Vous entendez ? La musique stressante. Vous voyez ? La bande rouge qui défile en bas de l’écran de télévision ? C’est l’alerte enlèvement du siècle. Matériau granulaire indispensable à nos moyens de transports et à la construction. Petites particules issues de la désintégration de roches. Taille : jusqu’à 2 millimètres. Composé de très nombreux minéraux omniprésents dans nos produits du quotidien. LE SABLE EST EN VOIE DE DISPARITION.
Là, vous vous dîtes que la chroniqueuse débloque. Qu’il y en a plein les plages que vous parcourez en cette période estivale. Qu’il envahit les sacs de plage, qu’il se colle à la peau et vous gratte jusqu’aux oreilles. Qu’il pique les yeux quand le vent se lève. Bon sang, du sable il y en a ! Et bien détrompez-vous.
Tout d’abord, il est essentiel de rappeler que le sable est sur la troisième marche du podium des ressources naturelles les plus utilisées par l’homme, après l’air et l’eau. En effet, le développement moderne nécessite de ce matériau, notamment dans le domaine de la construction (e.g le sable est indispensable à la formation du béton armé, idéal dans le bâtiment). Le chiffre est énorme : chaque année, 15 milliards de tonnes de sable en moyenne sont utilisés pour le service public.
Avec sa pelle et son seau ?
Bien évidemment, pour travailler avec de telles quantités de sable, le prélèvement est colossal. Pour ce faire, les industries soustraient ce matériau naturel des fonds marins grâce au système de dragage. Ainsi, 4 000 à 400 000 mètres cubes sont prélevés chaque jour. Oui, c’est énOrme ! Sans parler du désastre écologique engendré dans les fonds océaniques, sachant que le sable est un élément indispensable à cet écosystème en termes de ressources pour les organismes (nourriture, habitats). Il va s’en dire que ces prélèvements détériorent, voire détruisent, le milieu benthique (e.g perte des récifs, de poissons).

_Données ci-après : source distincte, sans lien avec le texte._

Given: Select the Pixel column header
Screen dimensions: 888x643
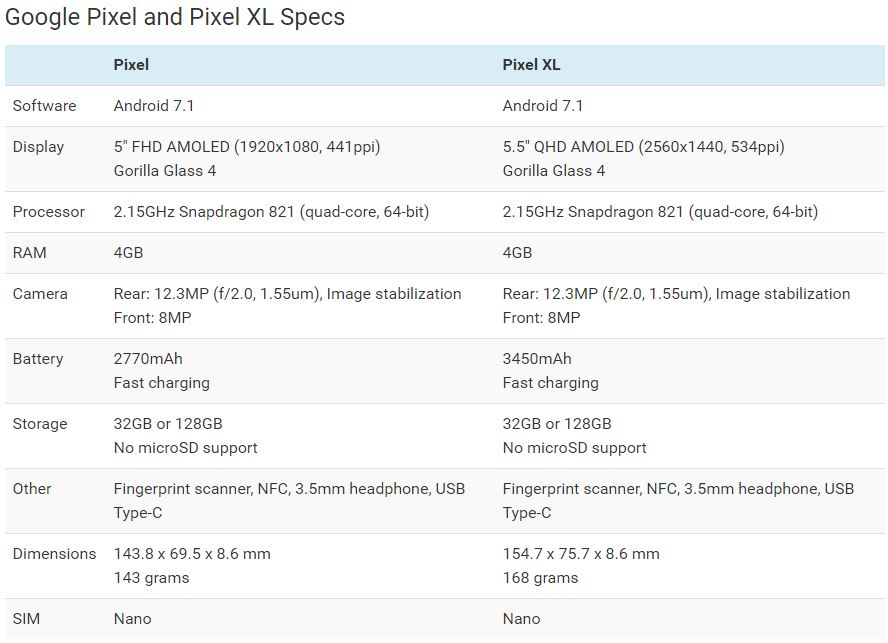Looking at the screenshot, I should point(131,65).
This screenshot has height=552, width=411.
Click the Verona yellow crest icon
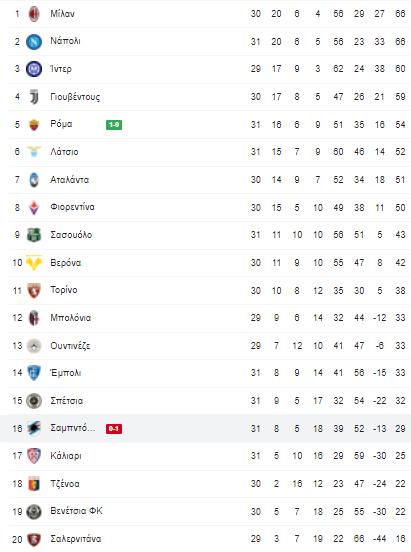(x=34, y=263)
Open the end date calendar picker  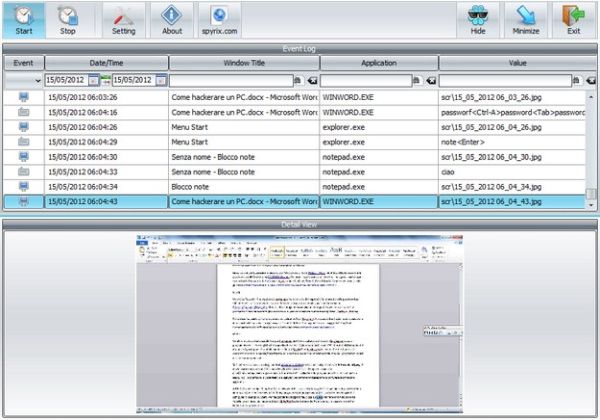click(x=161, y=80)
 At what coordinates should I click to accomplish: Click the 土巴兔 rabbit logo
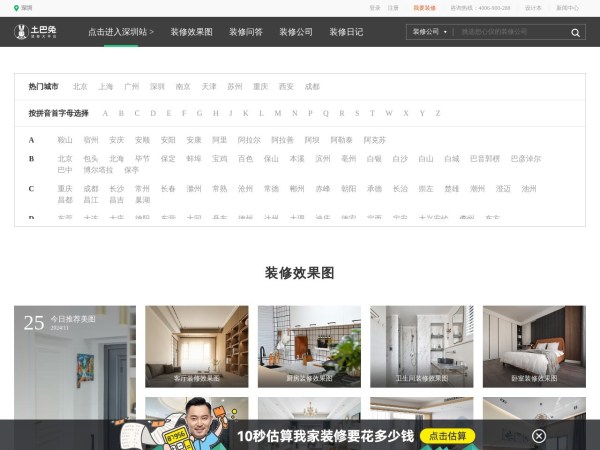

Mais, il y a du sable plein les déserts…
Oui, mais les grains sont lisses et ronds, polis par le vent dans les milieux désertiques, et ne s’agrègent donc pas, ce qui les rend inutiles à des fins de construction. Même si les grains de sable présents dans les océans sont adéquats à une telle utilisation massive, le sable n’est pas une ressource durable.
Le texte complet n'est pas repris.